Она перебирала в мыслях императриц других стран и вспомнила Викторию, английскую королеву, которую хотя и никогда не видела, но считала своей сестрой-правительницей, и ей захотелось поговорить с ней о своих чаяниях: «Даже как вдове, сестра-императрица, тебе больше повезло, чем мне. Смерть унесла твою любовь незапятнанной. Тебя не обманули как глупую женщину».
Виктория, к сожалению, не могла ее слышать. Императрица вздохнула, по щекам побежали слезы и, как драгоценные камни, упали ей на грудь; сердце ее очищалось от любви.
«Я и раньше думала, что одинока, — говорила она сама себе мрачно. — Но теперь понимаю полную глубину одиночества».
Время шло, а императрица все сидела и размышляла, и с каждым мгновением тяжкий груз безмерного одиночества все сильнее теснил ее душу, пока в ней не поселилось ожесточение.
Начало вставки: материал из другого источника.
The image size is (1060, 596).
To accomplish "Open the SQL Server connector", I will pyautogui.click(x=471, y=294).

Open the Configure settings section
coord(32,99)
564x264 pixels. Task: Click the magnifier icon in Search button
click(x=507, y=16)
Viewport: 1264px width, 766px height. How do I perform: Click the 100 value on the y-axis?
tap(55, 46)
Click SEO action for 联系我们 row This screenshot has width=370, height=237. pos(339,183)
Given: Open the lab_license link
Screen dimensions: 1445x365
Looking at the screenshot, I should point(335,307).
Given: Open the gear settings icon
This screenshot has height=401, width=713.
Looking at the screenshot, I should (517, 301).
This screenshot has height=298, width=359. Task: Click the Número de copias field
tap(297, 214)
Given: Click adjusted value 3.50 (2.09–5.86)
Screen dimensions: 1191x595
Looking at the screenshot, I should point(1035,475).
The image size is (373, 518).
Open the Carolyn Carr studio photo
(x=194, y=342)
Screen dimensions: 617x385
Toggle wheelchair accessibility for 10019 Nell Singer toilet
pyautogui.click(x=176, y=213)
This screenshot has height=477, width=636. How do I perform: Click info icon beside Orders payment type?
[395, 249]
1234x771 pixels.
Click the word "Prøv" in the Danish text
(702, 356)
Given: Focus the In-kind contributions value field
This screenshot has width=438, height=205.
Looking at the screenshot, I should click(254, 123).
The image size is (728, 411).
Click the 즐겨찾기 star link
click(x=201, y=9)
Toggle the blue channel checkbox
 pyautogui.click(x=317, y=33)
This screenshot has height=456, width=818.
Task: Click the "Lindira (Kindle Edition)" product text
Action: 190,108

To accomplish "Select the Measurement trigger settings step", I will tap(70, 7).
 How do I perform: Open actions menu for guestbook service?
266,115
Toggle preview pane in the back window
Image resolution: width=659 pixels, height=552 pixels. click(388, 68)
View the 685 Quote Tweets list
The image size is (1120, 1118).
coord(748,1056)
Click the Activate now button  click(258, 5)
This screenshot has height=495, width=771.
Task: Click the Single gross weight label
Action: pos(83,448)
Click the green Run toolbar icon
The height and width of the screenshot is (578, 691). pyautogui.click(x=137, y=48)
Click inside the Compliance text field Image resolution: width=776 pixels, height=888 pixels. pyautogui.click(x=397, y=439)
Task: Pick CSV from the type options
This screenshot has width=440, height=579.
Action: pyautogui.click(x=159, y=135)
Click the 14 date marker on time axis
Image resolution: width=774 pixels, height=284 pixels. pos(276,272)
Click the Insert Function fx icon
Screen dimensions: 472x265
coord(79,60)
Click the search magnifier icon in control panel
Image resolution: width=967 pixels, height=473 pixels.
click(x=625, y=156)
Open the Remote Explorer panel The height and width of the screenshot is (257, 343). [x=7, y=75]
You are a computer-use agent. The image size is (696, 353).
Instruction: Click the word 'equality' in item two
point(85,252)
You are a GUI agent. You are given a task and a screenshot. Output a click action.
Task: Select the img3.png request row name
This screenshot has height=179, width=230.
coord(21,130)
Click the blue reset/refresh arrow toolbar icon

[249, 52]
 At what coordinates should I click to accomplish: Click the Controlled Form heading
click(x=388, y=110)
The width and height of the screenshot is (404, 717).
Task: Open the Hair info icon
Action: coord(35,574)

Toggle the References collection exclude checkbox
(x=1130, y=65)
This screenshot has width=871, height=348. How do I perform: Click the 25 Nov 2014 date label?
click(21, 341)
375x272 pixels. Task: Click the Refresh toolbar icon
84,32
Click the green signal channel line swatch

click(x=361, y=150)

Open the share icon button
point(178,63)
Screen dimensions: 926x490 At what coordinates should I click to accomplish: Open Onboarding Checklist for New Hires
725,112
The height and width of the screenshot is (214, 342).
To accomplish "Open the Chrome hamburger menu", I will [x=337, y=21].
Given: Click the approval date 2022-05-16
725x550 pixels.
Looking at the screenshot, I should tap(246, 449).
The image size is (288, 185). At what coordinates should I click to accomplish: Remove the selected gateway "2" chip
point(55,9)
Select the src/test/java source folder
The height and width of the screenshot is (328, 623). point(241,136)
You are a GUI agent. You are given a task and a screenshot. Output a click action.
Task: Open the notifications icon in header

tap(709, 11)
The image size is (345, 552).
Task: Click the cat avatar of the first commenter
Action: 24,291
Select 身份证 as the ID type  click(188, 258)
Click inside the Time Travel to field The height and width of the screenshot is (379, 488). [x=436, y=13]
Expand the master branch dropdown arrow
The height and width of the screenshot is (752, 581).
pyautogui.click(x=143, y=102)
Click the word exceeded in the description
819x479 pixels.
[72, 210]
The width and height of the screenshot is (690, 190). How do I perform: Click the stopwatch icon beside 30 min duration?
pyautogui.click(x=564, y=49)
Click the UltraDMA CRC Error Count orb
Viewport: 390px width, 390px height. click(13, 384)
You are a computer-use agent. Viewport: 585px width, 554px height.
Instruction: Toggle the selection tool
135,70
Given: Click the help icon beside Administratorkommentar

Императрица вновь вздохнула и вытерла слезы. Словно выйдя из транса, она поднялась с трона и принялась ходить взад и вперед по огромному парадному залу. Теперь она могла подумать о своем долге и о наказании, которое должен принять Жун Лу, раз уж ей надлежит поступать по справедливости. А она была справедливой и такой останется ко всем одинаково.